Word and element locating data

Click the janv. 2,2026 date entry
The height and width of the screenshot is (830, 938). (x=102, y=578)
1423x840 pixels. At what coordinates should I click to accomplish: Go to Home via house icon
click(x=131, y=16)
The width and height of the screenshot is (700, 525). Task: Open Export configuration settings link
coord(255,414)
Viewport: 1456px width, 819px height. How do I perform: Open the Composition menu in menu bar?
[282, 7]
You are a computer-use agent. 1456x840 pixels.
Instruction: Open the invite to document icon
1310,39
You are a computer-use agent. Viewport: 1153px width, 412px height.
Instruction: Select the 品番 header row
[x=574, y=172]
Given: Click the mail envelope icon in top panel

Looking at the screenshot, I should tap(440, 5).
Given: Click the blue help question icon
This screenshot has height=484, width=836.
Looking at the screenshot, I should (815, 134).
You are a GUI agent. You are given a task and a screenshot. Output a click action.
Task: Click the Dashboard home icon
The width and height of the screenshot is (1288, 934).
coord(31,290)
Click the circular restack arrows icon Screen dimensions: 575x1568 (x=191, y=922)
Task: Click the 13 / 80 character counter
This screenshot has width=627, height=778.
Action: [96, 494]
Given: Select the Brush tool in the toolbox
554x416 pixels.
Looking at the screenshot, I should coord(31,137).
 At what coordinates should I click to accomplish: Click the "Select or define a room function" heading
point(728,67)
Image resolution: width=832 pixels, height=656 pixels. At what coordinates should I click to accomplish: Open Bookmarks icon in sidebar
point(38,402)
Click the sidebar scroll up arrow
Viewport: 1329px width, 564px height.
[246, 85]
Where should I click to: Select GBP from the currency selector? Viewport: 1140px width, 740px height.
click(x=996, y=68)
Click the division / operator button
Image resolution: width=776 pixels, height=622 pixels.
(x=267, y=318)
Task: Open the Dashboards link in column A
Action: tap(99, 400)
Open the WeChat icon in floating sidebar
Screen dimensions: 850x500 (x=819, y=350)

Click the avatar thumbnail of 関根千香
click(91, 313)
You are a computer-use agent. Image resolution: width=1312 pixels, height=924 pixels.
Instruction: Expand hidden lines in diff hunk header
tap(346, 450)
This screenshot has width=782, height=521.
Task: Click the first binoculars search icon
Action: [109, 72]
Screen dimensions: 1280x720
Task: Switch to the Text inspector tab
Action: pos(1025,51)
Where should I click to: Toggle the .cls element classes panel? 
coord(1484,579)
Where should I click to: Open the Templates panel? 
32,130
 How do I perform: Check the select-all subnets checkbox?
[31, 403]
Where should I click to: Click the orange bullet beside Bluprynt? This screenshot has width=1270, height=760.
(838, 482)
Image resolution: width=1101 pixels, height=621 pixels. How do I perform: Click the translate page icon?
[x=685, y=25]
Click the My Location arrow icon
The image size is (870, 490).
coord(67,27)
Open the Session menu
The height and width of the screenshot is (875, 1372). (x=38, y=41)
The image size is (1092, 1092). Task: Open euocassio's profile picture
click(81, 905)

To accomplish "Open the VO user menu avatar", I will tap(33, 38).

Exercise requirements:
Copy out every one of the records above word for word, with nothing changed.

Expected answer:
Click the janv. 2,2026 date entry
The height and width of the screenshot is (830, 938). (x=102, y=578)
1423x840 pixels. At what coordinates should I click to accomplish: Go to Home via house icon
click(x=131, y=16)
The width and height of the screenshot is (700, 525). Task: Open Export configuration settings link
coord(255,414)
Viewport: 1456px width, 819px height. How do I perform: Open the Composition menu in menu bar?
[282, 7]
You are a computer-use agent. 1456x840 pixels.
Instruction: Open the invite to document icon
1310,39
You are a computer-use agent. Viewport: 1153px width, 412px height.
Instruction: Select the 品番 header row
[x=574, y=172]
Given: Click the mail envelope icon in top panel

Looking at the screenshot, I should tap(440, 5).
Given: Click the blue help question icon
This screenshot has height=484, width=836.
Looking at the screenshot, I should (815, 134).
You are a GUI agent. You are given a task and a screenshot. Output a click action.
Task: Click the Dashboard home icon
The width and height of the screenshot is (1288, 934).
coord(31,290)
Click the circular restack arrows icon Screen dimensions: 575x1568 (x=191, y=922)
Task: Click the 13 / 80 character counter
This screenshot has width=627, height=778.
Action: [96, 494]
Given: Select the Brush tool in the toolbox
554x416 pixels.
Looking at the screenshot, I should coord(31,137).
 At what coordinates should I click to accomplish: Click the "Select or define a room function" heading
point(728,67)
Image resolution: width=832 pixels, height=656 pixels. At what coordinates should I click to accomplish: Open Bookmarks icon in sidebar
point(38,402)
Click the sidebar scroll up arrow
Viewport: 1329px width, 564px height.
[246, 85]
Where should I click to: Select GBP from the currency selector? Viewport: 1140px width, 740px height.
click(x=996, y=68)
Click the division / operator button
Image resolution: width=776 pixels, height=622 pixels.
(x=267, y=318)
Task: Open the Dashboards link in column A
Action: tap(99, 400)
Open the WeChat icon in floating sidebar
Screen dimensions: 850x500 (x=819, y=350)

Click the avatar thumbnail of 関根千香
click(91, 313)
You are a computer-use agent. Image resolution: width=1312 pixels, height=924 pixels.
Instruction: Expand hidden lines in diff hunk header
tap(346, 450)
This screenshot has width=782, height=521.
Task: Click the first binoculars search icon
Action: [109, 72]
Screen dimensions: 1280x720
Task: Switch to the Text inspector tab
Action: pos(1025,51)
Where should I click to: Toggle the .cls element classes panel? 
coord(1484,579)
Where should I click to: Open the Templates panel? 
32,130
 How do I perform: Check the select-all subnets checkbox?
[31, 403]
Where should I click to: Click the orange bullet beside Bluprynt? This screenshot has width=1270, height=760.
(838, 482)
Image resolution: width=1101 pixels, height=621 pixels. How do I perform: Click the translate page icon?
[x=685, y=25]
Click the My Location arrow icon
The image size is (870, 490).
coord(67,27)
Open the Session menu
The height and width of the screenshot is (875, 1372). (x=38, y=41)
The image size is (1092, 1092). Task: Open euocassio's profile picture
click(81, 905)

To accomplish "Open the VO user menu avatar", I will tap(33, 38).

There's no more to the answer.